# [Available data]
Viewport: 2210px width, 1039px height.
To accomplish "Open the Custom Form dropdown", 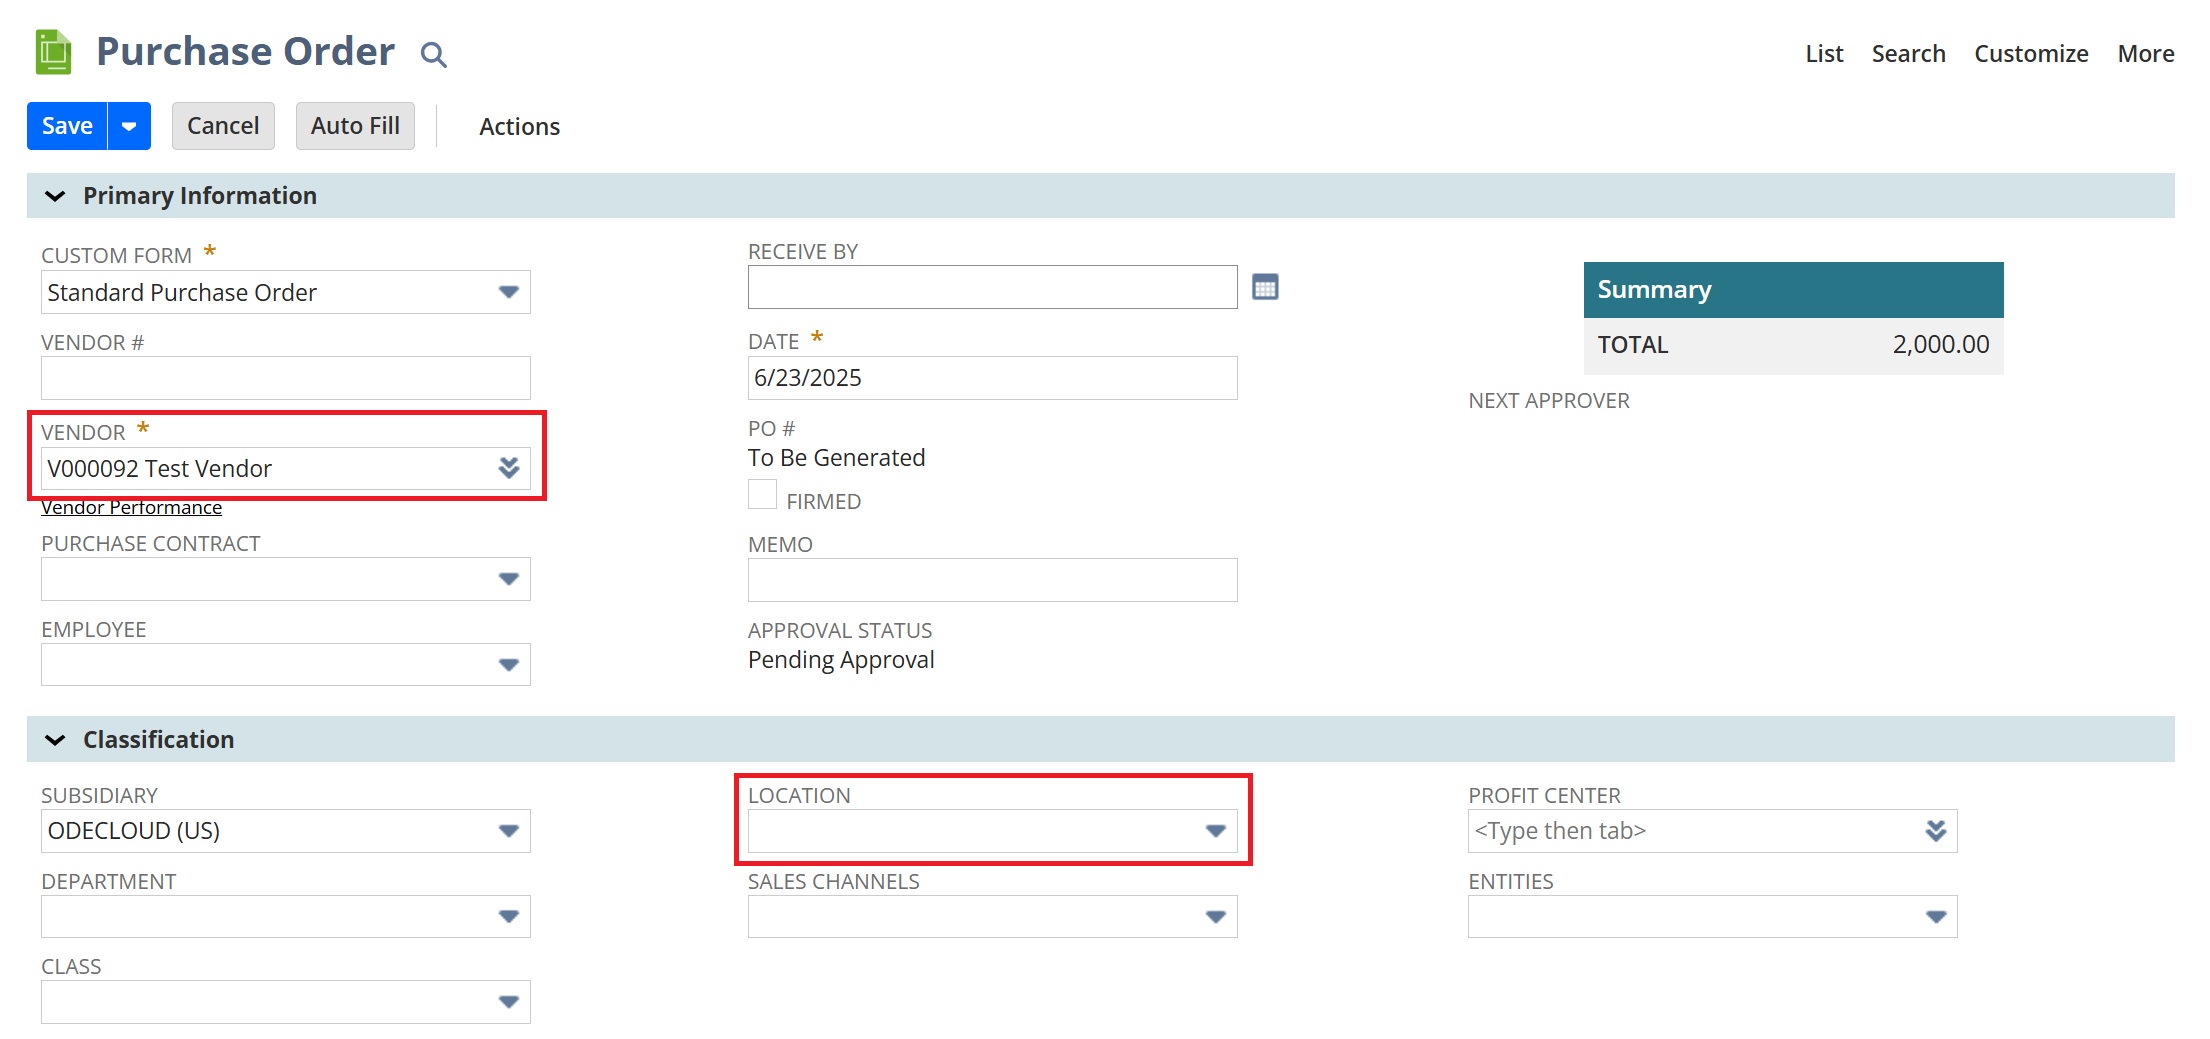I will (x=508, y=292).
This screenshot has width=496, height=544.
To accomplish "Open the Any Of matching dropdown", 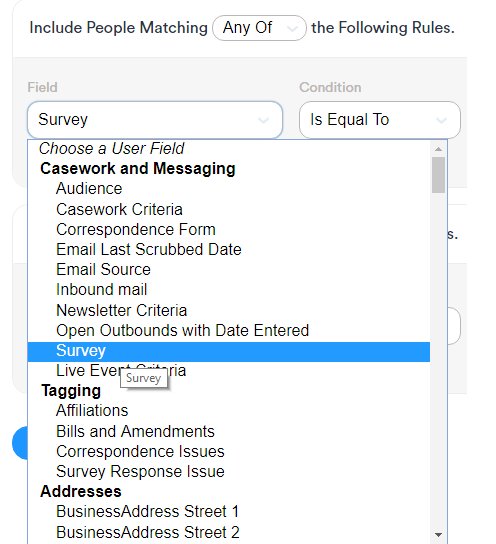I will 259,28.
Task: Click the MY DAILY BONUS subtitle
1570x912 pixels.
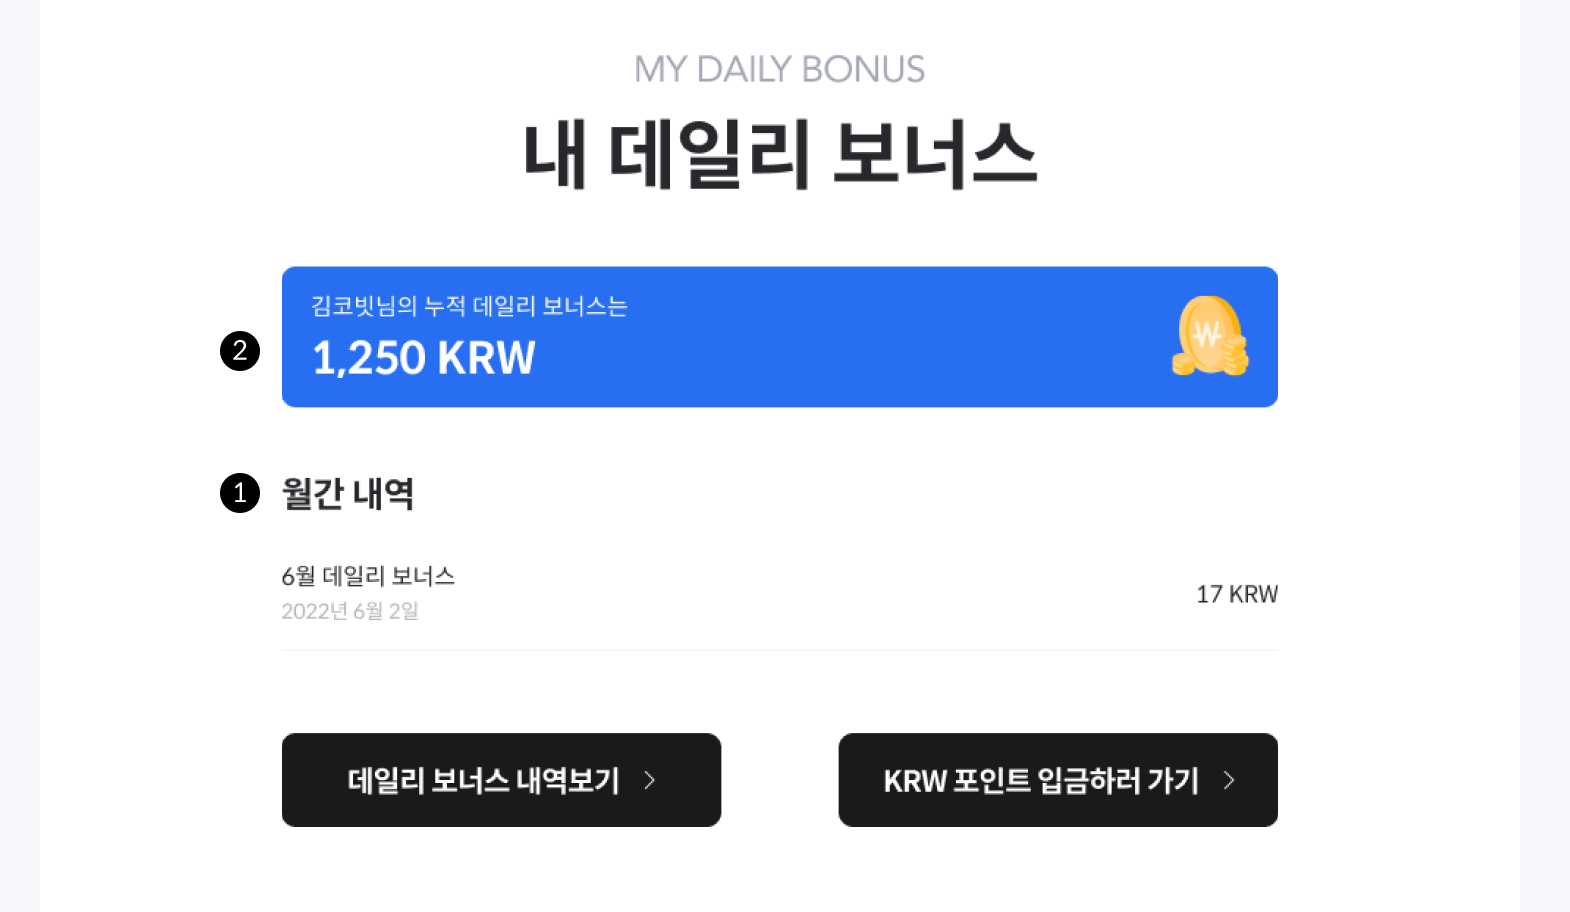Action: pyautogui.click(x=780, y=69)
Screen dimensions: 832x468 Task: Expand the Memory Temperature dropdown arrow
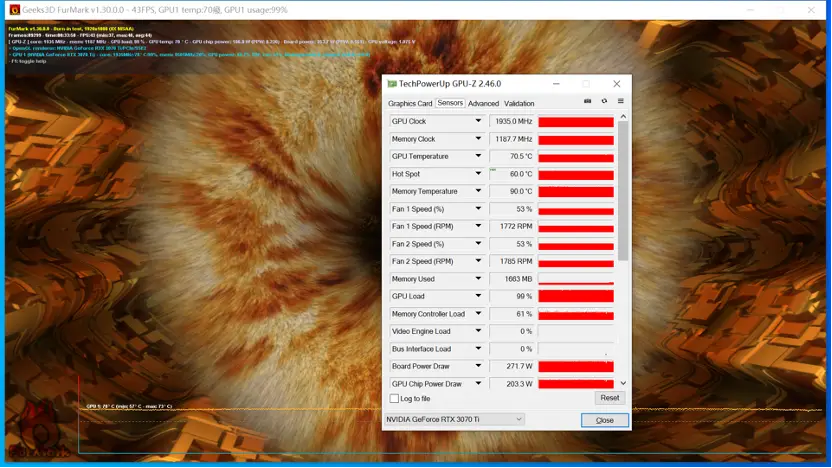click(478, 191)
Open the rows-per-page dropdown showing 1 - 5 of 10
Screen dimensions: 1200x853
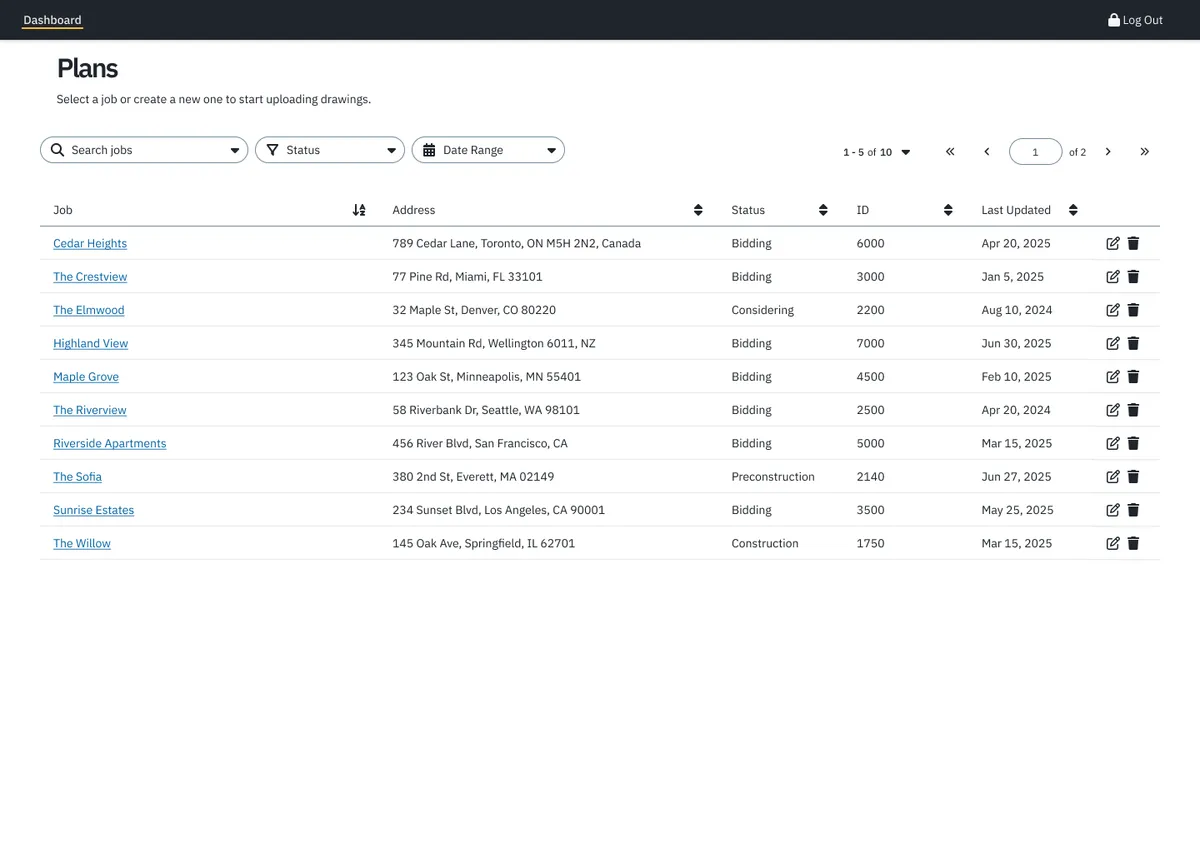[x=877, y=152]
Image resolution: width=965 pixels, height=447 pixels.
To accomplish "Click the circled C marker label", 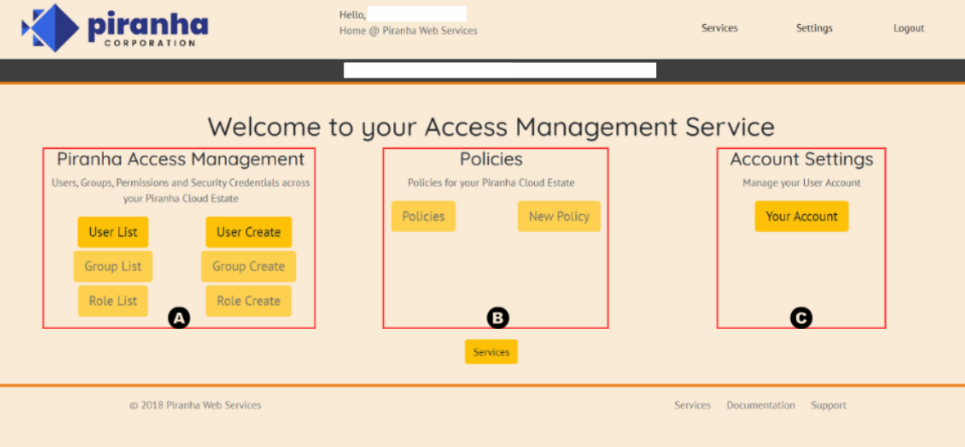I will pyautogui.click(x=800, y=318).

# [Task]
If a line contains the word "width", count it; give the total for the entries above and nothing else.

# [Output of the task]
3